Impeach Clarence Thomas

He says he and his wife talk about “everything.” He says they agree on everything, too. Well, here’s what his wife is up to: plotting against the administration on the very issues on which Thomas will rule! Mother Jones:

Washington is full of coalitions that meet to coordinate messaging and strategy. For two decades, conservative strategist Grover Norquist, who heads Americans for Tax Reform, has held his now-famous Wednesday morning meetings for a broad spectrum of Republicans, including conservatives opposed to gay rights and abortion rights and those who favor them, as well as GOPers on different sides of the immigration reform debate. Groundswell, which meets at the same time as Norquist’s group, appears to be a more ideologically pure version of the Norquist confab, and its emergence—given the prominent role of Ginni Thomas and the participation of journalists—prompts several intriguing questions.

Critics have contended that Thomas’ work as a lobbyist opposing Obamacare posed a conflict of interest for her husband, who would rule on the constitutionality of the health care reform initiative. (Clarence Thomas joined the Supreme Court minority that favored striking down the law.) And Common Cause has maintained that Justice Thomas had a conflict of interest when he participated in the Citizens United case because his wife at the time was running a conservative nonprofit fighting the “tyranny” of President Barack Obama that would benefit from removing limits on such groups’ spending and fundraising. With her involvement in Groundswell—which zeroes in on contentious issues that come before the high court, including voting rights, abortion, and gay marriage—Ginni Thomas continues to be intricately associated with matters on which her husband may have to render a decision. Ginni Thomas did not respond to requests for comment.
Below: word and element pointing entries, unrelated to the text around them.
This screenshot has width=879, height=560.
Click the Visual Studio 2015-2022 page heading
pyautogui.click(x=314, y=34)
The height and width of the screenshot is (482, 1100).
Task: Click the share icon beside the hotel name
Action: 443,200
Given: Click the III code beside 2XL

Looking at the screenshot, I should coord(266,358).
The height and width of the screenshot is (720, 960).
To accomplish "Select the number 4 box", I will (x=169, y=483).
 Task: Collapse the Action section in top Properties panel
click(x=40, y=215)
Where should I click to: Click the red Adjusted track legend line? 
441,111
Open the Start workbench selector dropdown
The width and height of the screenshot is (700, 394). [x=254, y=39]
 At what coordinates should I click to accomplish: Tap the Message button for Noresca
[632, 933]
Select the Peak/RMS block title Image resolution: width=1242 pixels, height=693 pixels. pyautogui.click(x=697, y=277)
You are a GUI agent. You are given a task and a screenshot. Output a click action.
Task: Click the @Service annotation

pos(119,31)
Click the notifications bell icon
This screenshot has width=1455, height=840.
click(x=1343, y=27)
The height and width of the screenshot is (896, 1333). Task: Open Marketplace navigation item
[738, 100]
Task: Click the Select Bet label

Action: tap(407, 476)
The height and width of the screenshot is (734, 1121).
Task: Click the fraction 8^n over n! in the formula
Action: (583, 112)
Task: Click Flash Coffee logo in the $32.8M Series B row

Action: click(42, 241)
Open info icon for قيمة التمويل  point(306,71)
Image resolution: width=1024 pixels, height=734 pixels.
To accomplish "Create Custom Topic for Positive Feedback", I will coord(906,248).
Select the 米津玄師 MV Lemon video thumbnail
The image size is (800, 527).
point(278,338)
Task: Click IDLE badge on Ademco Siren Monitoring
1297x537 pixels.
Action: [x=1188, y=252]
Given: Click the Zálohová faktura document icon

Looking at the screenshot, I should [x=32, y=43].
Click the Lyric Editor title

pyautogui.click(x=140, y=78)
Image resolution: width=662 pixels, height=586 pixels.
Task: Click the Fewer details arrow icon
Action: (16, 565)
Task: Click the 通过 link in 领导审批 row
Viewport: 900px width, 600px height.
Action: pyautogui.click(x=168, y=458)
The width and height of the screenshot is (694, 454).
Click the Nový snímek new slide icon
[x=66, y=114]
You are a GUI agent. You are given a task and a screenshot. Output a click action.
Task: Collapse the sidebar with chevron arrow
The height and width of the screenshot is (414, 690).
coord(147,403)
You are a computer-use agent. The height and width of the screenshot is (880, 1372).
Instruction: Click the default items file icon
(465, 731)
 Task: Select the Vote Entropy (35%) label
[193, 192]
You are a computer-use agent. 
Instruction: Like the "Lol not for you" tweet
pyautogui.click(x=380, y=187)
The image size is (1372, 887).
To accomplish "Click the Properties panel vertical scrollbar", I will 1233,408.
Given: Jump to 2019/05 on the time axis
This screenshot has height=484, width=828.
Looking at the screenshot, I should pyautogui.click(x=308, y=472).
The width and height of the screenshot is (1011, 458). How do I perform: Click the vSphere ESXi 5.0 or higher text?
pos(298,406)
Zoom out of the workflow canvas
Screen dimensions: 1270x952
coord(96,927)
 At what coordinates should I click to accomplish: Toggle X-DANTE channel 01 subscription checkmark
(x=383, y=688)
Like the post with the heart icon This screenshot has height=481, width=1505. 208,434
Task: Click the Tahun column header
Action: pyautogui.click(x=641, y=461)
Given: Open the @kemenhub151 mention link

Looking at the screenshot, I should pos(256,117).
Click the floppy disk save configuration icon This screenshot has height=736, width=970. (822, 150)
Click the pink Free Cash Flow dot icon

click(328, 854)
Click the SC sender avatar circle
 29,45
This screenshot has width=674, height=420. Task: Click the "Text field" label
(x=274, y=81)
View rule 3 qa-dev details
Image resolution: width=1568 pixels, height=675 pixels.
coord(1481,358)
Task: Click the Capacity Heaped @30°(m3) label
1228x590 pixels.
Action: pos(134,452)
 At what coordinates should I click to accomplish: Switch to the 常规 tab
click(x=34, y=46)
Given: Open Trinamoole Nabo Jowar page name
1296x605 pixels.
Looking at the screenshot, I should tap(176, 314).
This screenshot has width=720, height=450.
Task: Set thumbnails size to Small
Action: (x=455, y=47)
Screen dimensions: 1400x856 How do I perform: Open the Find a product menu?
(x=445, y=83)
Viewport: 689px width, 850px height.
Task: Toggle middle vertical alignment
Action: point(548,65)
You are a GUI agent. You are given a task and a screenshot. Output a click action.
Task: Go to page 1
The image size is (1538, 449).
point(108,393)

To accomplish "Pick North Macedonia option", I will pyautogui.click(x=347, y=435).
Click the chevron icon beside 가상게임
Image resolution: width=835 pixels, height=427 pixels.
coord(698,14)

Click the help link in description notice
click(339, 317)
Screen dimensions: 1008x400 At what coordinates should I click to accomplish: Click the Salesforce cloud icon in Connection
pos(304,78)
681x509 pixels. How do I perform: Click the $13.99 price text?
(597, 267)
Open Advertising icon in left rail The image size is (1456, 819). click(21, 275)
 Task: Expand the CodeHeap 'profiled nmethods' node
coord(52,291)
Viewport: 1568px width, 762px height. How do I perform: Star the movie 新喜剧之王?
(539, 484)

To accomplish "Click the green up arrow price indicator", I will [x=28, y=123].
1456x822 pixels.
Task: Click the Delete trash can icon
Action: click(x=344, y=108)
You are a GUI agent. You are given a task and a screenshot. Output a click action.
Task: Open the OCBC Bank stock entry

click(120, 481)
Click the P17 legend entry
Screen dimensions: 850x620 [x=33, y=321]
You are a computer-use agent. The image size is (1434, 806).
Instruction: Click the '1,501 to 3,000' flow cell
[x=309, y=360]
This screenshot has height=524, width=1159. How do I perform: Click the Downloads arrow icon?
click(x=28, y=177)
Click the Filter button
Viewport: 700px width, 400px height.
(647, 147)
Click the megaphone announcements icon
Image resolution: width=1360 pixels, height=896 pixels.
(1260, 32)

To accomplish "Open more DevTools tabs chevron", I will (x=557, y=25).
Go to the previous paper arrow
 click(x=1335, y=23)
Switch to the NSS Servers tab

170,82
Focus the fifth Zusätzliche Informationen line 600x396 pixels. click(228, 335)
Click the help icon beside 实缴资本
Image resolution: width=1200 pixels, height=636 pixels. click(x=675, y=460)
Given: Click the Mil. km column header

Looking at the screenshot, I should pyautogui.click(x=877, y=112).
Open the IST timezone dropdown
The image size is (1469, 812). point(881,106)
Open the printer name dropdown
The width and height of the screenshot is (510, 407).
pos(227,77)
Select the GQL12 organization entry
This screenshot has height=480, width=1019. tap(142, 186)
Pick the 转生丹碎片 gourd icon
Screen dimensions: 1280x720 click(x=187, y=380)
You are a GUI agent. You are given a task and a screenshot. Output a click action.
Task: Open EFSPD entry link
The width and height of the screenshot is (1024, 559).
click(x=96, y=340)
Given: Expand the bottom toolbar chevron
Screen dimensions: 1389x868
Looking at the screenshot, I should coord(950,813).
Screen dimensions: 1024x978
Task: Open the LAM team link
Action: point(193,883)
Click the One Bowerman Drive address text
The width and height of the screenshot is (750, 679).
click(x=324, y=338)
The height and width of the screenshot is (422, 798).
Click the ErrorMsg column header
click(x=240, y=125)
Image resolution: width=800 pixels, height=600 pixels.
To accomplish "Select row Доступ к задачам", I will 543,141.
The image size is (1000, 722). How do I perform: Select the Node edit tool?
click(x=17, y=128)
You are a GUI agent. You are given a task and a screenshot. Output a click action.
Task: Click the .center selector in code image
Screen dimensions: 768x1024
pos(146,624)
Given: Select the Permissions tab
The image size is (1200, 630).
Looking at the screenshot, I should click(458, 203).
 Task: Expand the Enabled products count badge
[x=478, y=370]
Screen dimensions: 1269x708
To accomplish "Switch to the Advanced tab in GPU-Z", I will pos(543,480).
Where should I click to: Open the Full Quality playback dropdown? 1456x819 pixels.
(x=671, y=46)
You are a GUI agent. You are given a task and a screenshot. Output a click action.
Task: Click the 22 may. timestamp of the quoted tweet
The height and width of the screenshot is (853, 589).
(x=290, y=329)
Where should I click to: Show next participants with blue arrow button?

The participation of journalists in coordinating messaging with ideological advocates and political partisans raises another set of issues. Conservatives expressed outraged when news broke in 2009 about Journolist, a private email list where several hundred progressive-minded reporters, commentators, and academics exchanged ideas and sometimes bickered. (I was on Journolist, mainly as a lurker.) The late Andrew Breitbart once offered $100,000 for the full Journolist archives and denounced it as “the epitome of progressive and liberal collusion that conservatives, Tea Partiers, moderates and many independents have long suspected and feared exists at the heart of contemporary American political journalism.” The Groundswell documents show conservative journalists, including several with Breitbart News, colluding on high-level messaging with leading partisans of the conservative movement.